Data. Mist AI takes data from a huge range of sources: pretty much any compatible network equipment. The one obvious gap is the computer/laptop/phone/printer/thing that is trying to connect to and use the network. Given the challenges of installing agents on such devices, that’s probably sensible. But it probably is something that needs to be flagged to the system’s operators: when it says “most likely cause is a misconfigured device, but I don’t know”, that’s a design choice, not a system failure. Otherwise that huge range of input data enables another mode of human/machine partnership: helping humans visualise and navigate. The interface provides timelines and other visual representations to help humans spot patterns, as well as the ability to “pivot” through different sources – “show me what else is going on at that time/that device/etc.” – that has been used in many of the most impressive examples of security diagnosis I’ve seen.

Malice. The few fully-automated actions envisaged for Mist AI seem to give an attacker little opportunity, though anything with administrator access needs to be designed carefully. There’s a steady trickle of attacks that use auto-update functions to either downgrade security or install entirely new software. Perhaps more interesting is whether an automat could detect malicious activity at the network level: sending requests with odd parameters to get more than your fair share of bandwidth, or to disconnect others; or perhaps trying to confuse or overload network devices to redirect traffic or hide malicious activity in a storm of noise. This probably isn’t something you’d want to respond automatically to (that could easily provide a disruptive attacker with a useful tool) but an automat that alerts when things simply don’t make sense could be a useful function.
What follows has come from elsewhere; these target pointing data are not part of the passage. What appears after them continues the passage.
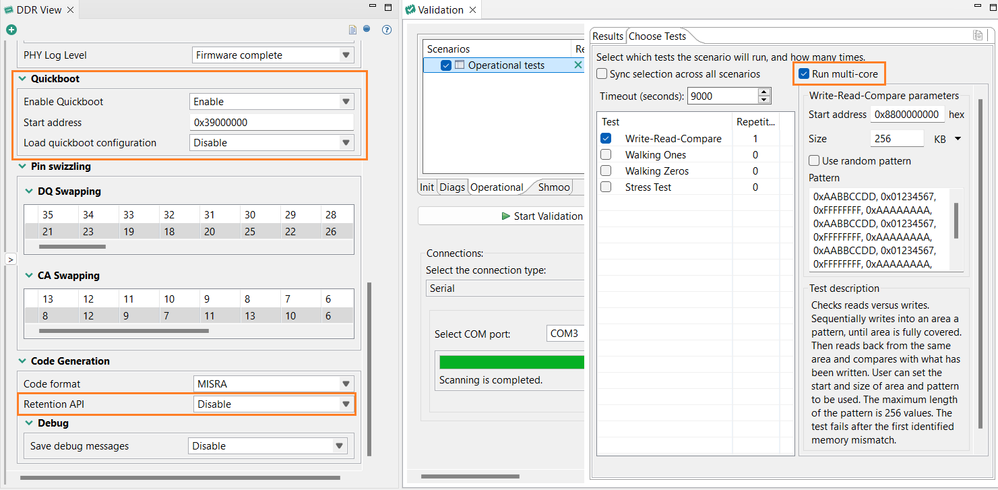Open the Size unit KB dropdown

tap(947, 139)
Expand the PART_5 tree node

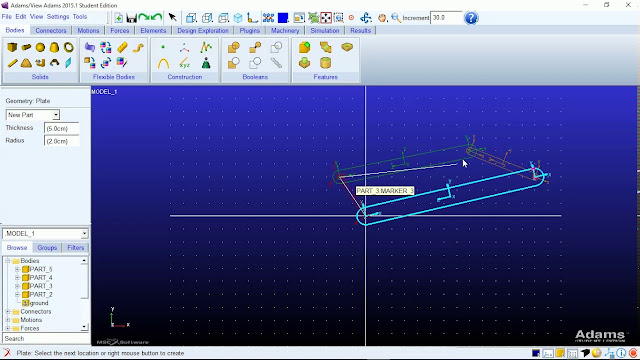pyautogui.click(x=17, y=269)

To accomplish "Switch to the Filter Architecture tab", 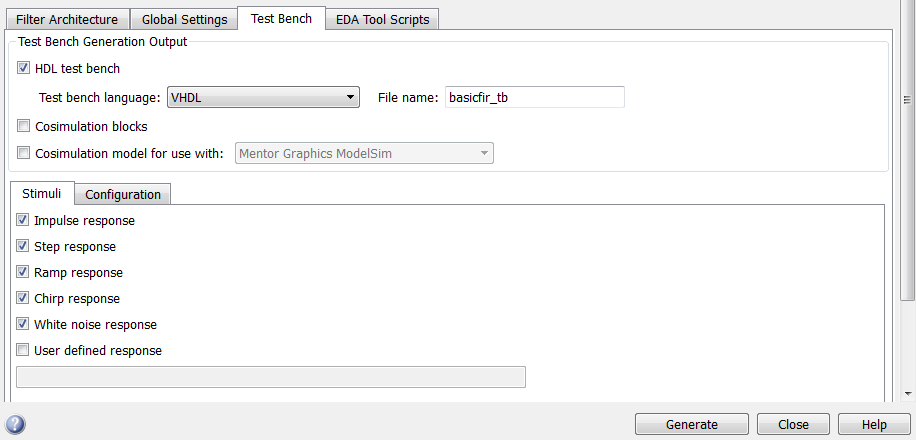I will (x=68, y=19).
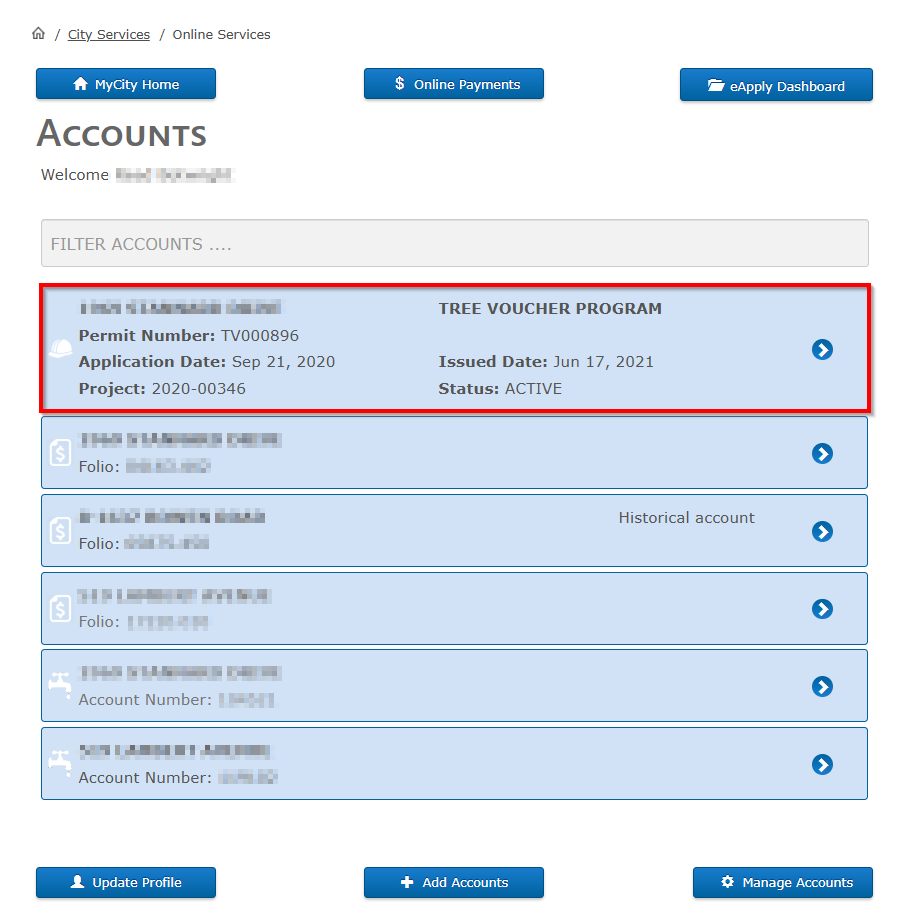Open last water account arrow
914x922 pixels.
(822, 764)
Controls. The executive powers of the current Mist AI system are very limited, and human operators have to approve individual actions (e.g. a firmware upgrade). One reason that works is that the system is addressing the kind of problems that users often assume will “go away”: network slow, took longer than usual to connect to wifi, etc. Indeed one stated aim of Mist is to help operators fix problems (or contact the user) before they are reported. On that time-scale, human-in-the-loop is fine, and worth it for the confidence it adds. Given the aim to fix problems before they are noticed, I wondered whether the system could check that the fix did actually reduce the problem: if not, the operator might want to automatically revert an approved change, or go back to a “last known good” state. Perhaps undoing a change is more readily automatable than doing it? And, since there is “machine learning” going on, maybe invoking those controls could be input to the next learning cycle (“OK, that didn’t work out”)?

Signals. One of the interesting displays I spotted on the video was strength-of-correlation: “100% of DHCP failures involve this server” suggests we have found the root cause, 30% and I might do a bit more digging. Confidence is a useful signal in pretty much any recommendation system, not least to highlight occasions when the machine, programmed to find something it can recommend, has searched ever more widely and ended up with a suggestion that’s little better than a random guess. Any fully-automated system should probably have a lower confidence threshold beyond which it will still seek human confirmation. And, as in Controls above, the timeline displays in Mist AI got me thinking whether we could use automated before/after comparisons to evaluate the effectiveness of changes: did the original problem reduce? Did anything else start happening? And I like the option to “list clients experiencing problems”: sometimes talking to a person will be the quickest way to work out what is going on; and to show we aren’t completely mechanical, too!

By Andrew Cormack

I'm Chief Regulatory Advisor at Jisc, responsible for keeping an eye out for places where our ideas, services and products might raise regulatory issues. My aim is to fix either the product or service, or the regulation, before there's a painful bump!